• WORK REQUIRED: Copy out the data below word for word, leaving out the pictures.

• DATA:
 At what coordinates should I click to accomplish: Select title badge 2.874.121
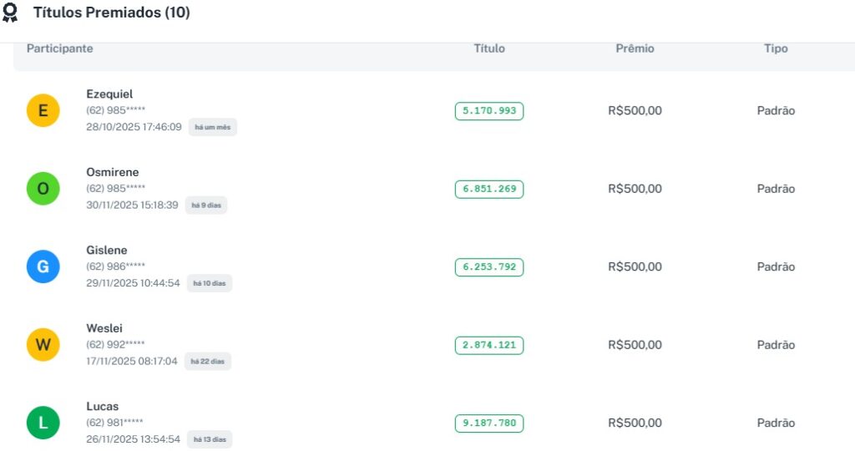click(x=489, y=345)
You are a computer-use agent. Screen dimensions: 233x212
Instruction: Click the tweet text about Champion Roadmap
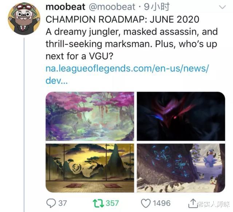[x=132, y=38]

• RESPONSE TO THE TASK:
 At what coordinates should I click to accomplish: Select title badge 2.874.121
click(x=489, y=345)
You are a computer-use agent. Screen dimensions: 233x212
Instruction: Click the tweet text about Champion Roadmap
[x=132, y=38]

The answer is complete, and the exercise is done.